As a survivor I can say that life has been a lot like being tied to stakes with little room for movement or freedom of choice. My talents have always had a closed lid on them. I use them when I work, but somehow I do not experience joy at my own successes. I rarely walk away from a job saying to myself, “that felt good.” There is a saying that goes like this:

Sing like no one is listening.
Love like you’ve never been hurt.
Dance like nobody’s watching,
and live like it’s heaven on earth.

In other words live life with abandon. So here is my challenge to myself and to you. Write down the things you think you are or might be good at and put a star by the ones on that list you enjoy and have fun doing. Now commit to doing those things more often and make time every day to do at least one of them.

There is a story in Matthew about talents. In that case it refers to money, but it applies to anything of value. We have a choice to bury them, as I did, or use them and watch them grow!

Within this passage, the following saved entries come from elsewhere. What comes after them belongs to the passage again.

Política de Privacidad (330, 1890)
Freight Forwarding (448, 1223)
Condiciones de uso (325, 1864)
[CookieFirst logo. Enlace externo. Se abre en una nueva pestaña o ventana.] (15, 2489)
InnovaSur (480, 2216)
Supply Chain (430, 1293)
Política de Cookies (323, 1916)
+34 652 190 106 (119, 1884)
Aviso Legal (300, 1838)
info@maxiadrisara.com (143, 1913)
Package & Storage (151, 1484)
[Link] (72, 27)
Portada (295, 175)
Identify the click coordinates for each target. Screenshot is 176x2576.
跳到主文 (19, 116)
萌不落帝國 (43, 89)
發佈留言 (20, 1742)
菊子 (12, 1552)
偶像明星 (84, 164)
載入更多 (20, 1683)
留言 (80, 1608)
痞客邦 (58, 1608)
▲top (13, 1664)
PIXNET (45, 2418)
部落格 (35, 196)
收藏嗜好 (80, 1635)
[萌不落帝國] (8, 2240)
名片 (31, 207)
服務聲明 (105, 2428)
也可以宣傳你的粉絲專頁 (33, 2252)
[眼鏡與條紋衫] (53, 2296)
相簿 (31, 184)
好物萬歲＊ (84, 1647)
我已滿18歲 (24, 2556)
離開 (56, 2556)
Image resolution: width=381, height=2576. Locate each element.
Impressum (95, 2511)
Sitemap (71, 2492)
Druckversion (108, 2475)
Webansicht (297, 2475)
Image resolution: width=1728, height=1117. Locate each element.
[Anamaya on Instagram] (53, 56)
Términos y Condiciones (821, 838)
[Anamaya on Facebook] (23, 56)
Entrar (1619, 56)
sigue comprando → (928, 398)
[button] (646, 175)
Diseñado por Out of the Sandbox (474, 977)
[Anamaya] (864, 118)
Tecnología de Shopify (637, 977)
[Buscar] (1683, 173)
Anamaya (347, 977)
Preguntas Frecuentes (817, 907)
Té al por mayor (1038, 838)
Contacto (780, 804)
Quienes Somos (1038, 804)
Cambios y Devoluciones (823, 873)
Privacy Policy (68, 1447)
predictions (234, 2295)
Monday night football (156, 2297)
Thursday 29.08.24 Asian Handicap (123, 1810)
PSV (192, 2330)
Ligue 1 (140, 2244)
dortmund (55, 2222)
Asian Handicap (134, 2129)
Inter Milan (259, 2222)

We need to shut out our self judgment and reprogram ourselves to fully embrace our talents to give them light to breathe and grow. If it is true that the greatest obstacle to human growth and happiness is ourselves, why not move out of your own way?

I recently renewed my contractors license to help pay expenses. Last week I worked on a sewer pump for a woman. The job was dirty and smelly and it took several days to get it working right. And yes, the pump came on and shot sewage at me! When I told my friend what I was doing, her reaction was ick! I came back with how good I felt, because with my skills and patience I solved a problem this woman had worried about every day for five years.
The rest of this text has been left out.